> _About this task_
Return all lines of the records that contain the word "accomplish".

> _The input_
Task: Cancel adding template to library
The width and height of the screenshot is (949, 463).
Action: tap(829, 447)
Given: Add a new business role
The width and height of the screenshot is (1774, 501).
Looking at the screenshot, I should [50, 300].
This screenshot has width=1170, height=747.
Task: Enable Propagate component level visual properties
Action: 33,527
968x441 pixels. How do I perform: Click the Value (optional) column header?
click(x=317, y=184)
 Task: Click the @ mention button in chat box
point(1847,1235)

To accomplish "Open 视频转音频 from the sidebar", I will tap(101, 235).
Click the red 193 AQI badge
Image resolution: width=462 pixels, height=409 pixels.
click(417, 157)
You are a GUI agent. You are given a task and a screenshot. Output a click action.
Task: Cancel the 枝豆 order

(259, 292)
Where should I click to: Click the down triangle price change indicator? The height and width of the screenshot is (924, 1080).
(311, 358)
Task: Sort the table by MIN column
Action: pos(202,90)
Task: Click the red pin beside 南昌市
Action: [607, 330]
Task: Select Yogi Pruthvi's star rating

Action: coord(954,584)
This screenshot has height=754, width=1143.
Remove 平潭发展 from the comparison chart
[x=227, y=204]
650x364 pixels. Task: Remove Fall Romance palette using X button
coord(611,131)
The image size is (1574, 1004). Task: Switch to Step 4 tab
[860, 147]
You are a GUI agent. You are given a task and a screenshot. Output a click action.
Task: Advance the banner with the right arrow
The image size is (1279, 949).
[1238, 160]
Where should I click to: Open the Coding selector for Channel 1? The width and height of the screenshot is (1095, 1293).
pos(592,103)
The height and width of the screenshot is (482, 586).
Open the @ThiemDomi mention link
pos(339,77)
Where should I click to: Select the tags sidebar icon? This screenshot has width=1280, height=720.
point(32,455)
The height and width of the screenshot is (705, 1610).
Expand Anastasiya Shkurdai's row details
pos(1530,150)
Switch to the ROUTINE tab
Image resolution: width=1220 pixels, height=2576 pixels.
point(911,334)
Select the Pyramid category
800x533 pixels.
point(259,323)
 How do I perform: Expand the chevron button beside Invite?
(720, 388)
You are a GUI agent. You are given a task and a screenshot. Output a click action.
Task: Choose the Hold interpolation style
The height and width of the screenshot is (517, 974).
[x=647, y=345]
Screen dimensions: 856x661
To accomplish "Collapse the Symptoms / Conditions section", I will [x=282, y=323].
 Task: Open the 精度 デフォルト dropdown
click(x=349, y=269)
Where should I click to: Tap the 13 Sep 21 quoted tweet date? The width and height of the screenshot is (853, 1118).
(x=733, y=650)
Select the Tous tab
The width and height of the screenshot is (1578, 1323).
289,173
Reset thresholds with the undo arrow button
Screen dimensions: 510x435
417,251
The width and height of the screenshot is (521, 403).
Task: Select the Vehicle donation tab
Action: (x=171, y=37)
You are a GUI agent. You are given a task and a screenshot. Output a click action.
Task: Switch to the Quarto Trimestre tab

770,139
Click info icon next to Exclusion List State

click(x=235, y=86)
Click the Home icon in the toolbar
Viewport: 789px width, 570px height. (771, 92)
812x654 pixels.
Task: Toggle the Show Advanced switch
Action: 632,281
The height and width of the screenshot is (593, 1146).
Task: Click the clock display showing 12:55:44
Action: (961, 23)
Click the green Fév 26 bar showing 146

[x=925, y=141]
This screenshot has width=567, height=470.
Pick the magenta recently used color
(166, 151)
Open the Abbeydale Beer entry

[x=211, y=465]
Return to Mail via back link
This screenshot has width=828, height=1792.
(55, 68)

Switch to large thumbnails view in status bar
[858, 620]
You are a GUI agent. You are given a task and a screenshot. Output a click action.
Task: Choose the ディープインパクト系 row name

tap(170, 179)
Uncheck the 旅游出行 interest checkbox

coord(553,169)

> _Your response_
To accomplish "Open 视频转音频 from the sidebar", I will tap(101, 235).
To accomplish "Collapse the Symptoms / Conditions section", I will [x=282, y=323].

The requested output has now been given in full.